Noi rifiutiamo il ruolo predestinato di vittime. I costi di questa crisi non sono socializzabili. Dalle scuole e dalle università di tutta Italia siamo usciti come un’onda potente, protagonista, molteplice e allo stesso tempo centrale, fragorosa, ma cosciente.
Oggi l’onda è un’onda sociale che pone al centro il problema del reddito.
Reddito per i lavoratori di tutti i settori, per i ricercatori e reddito per gli studenti di questa università che, pur essendo pubblica è già gestita in maniera aziendale dalla sua classe baronale.
Reddito perché chi produce conoscenza, oggi, produce una merce di valore e ci siamo stancati di essere messi al lavoro con la sola prospettiva di consolidare posizioni di rendita.
Reddito perché vogliamo accesso paritario a saperi qualificati.
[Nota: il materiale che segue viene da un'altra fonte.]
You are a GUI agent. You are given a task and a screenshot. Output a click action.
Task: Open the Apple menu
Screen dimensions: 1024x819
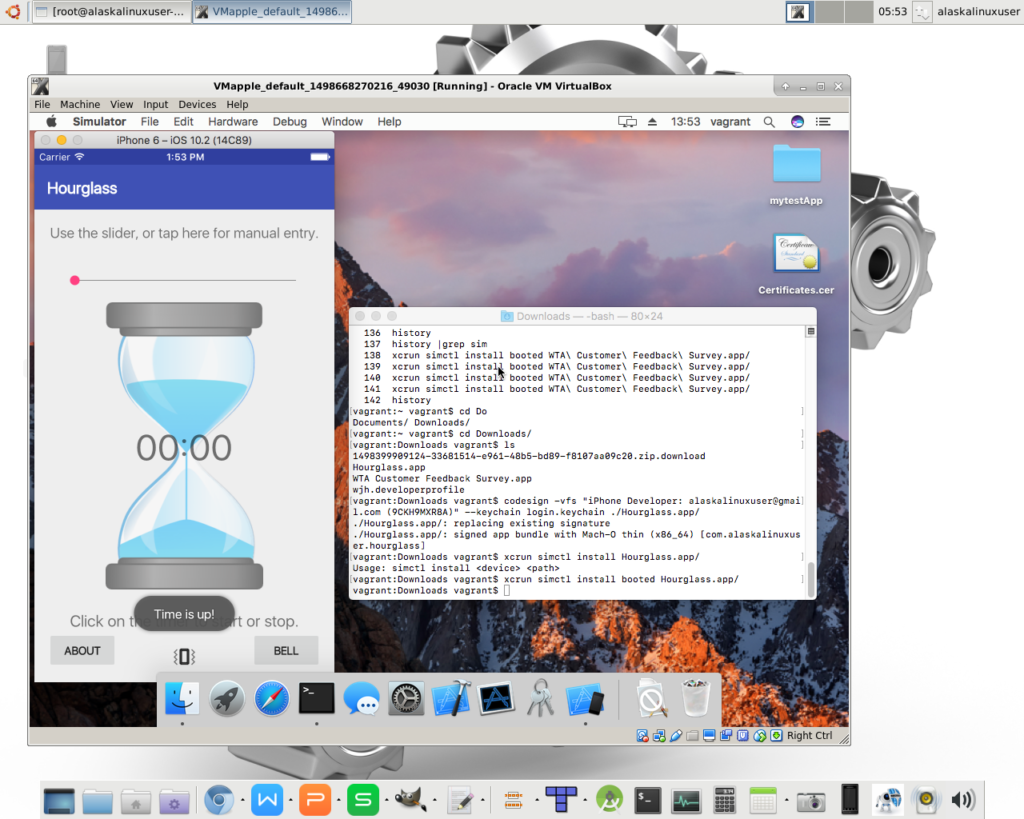pyautogui.click(x=52, y=122)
Reddito perché affinché il sapere divenga bene comune (ovvero costruzione sociale e ricaduta sociale) dobbiamo rovesciare i nostri destini di precarietà.
Per questa e per molte altre ragioni l’onda anomala di Venezia, avvicinandosi allo sciopero sociale del 12 dicembre, indice un’iniziativa che ponga l’accento sulla necessità di un libero accesso alla cultura.
Venerdì 28 novembre visiteremo gratuitamente la mostra “Italics” di Palazzo Grassi (passato dalle mani della FIAT a quelle del magnate del lusso Pinault), luogo simbolico di una tendenza globale che si evidenzia anche a Venezia, dove, la cosiddetta Cultura con la C maiuscola, diviene, anche nelle sue varianti contemporanee, un terreno di investimento immediatamente produttivo su cui si dispiega una mole impressionante di lavoro precario e dequalificato, sia cognitivo che materiale, sia indigeno che migrante. Noi, come universitari, ricercatori e precari a vario titolo, siamo certamente parte di questo sistema cittadino che punta il suo rilancio sulla cultura e sulla conoscenza e chiederemo, con questa iniziativa, che il nostro ruolo produttivo venga adeguatamente retribuito. Ma non solo, non ci basta.
Quest’onda, oltre a pretendere il ritiro delle misure del governo in tema di formazione, ha già dimostrato di voler cambiare radicalmente lo status quo dell’università e di vedere nell’autoformazione uno strumento privilegiato nel processo di trasformazione della didattica e della ricerca in pratiche di cooperazione sociale, di autonomia e di indipendenza.
Così, la nostra visita stravolgerà per una giornata la vita di Palazzo Grassi attraverso un breve ciclo di autoformazione, ovvero tre lezioni (tenute da altrettanti docenti) di tema sociologico, storico ed artistico.
Perché il termine cultura non significa nulla fuori dalle vite di chi la coltiva, la ama e la produce.
E se guardi fuori, vedrai quelle vite fare surf sull’onda anomala.